Setting the Scene
Scared, alone, and in unfamiliar territory, a young child makes her way through a busy intersection asking for help. Though ignored by most, she is quickly given up on by anyone who stops once they realize it is not an easy fix. She needs a home; she needs a family; she needs a new life. She is a refugee.
She is also an adorable animated blue fish named Dory, but what is advertised as a sequel to the beloved children’s movie of a similar name, also serves as a glimpse into the life of a child refugee.
A Flashback to Finding Nemo
We met Dory, everyone’s favorite forgetful fish, 10 years ago swimming around the ocean asking anyone and everyone for help. Nothing outlandish, just a point in the right direction or a clue about her former life. Dory spends her days approaching strangers with heartbreaking optimism, never letting a less-than-friendly encounter get her down.
Her short-term memory loss keeps her motivated and so she just keeps swimming. Dory knows she speaks another language, a sign she comes from a different place, and left alone she knows in her heart, she has a family out there.
Back to the Future
Fast-forward a decade, she has a new life and family but longs for the one she left behind. With the help of her friends, Marlin and Nemo, she finds her way back – nothing short of a miracle – to her parents who, for years, have waited in the murky depths of the ocean in the hope she would one day return.
An Oceanic Refugee Tale
If you were to rewrite the Finding Dory summary, omitting the fact the main characters are a bunch of tropical ocean creatures, it mirrors many of the hard facts of the refugee crisis facing millions today.

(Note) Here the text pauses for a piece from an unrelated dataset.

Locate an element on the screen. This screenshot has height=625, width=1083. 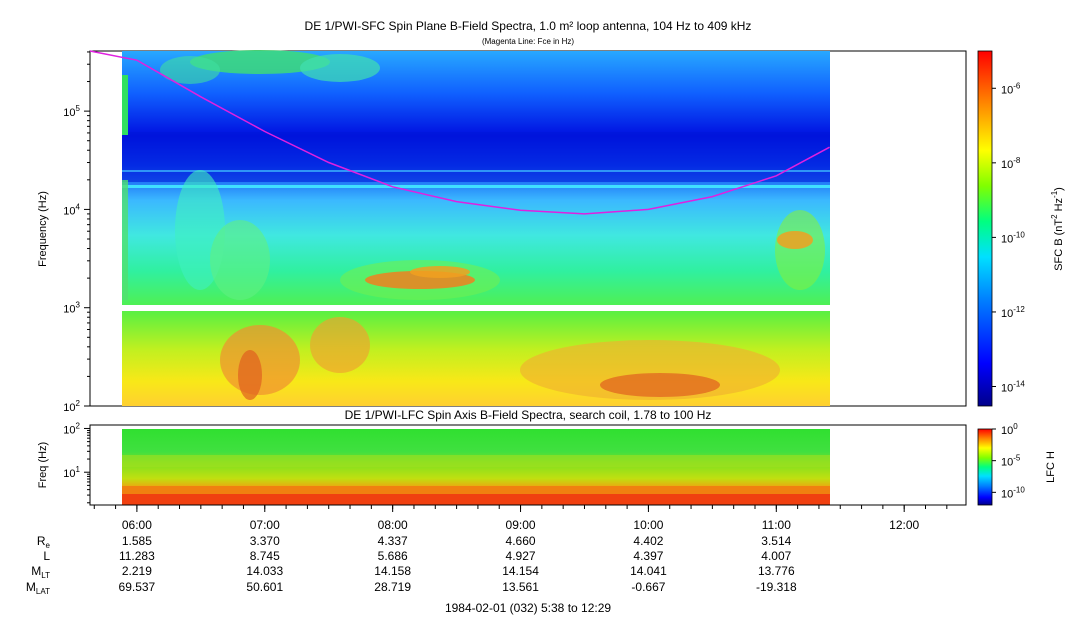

Imagine waking every day not knowing where or how to get home. Imagine for years asking for help and constantly hearing “no.” Imagine being the parents of a young child lost in a foreign land, waiting for years in squalor just in the hopes that one day they might return. The saving grace in Finding Dory is, ironically, her short-term memory loss.
A Grown-Up Message
The harsh reality of refugees today is they are constantly reminded that they are not welcome, that they will not be helped, that they should go back home. Just like Dory, home is a concept that is hard to remember. It is a blurry memory of what it once was, and the idea of going back seems impossible. They, like Dory, sneak into places with high fences and security checkpoints and hope against all odds to meet some compassionate people to help them find their way.
Finding Dory is for children, but under the bright colors of Pixar’s ocean world lies the black and white truth about how important it is to help others. Dory teaches kids to never give up, but it should remind us adults how incredibly lucky we are to have a place to call home.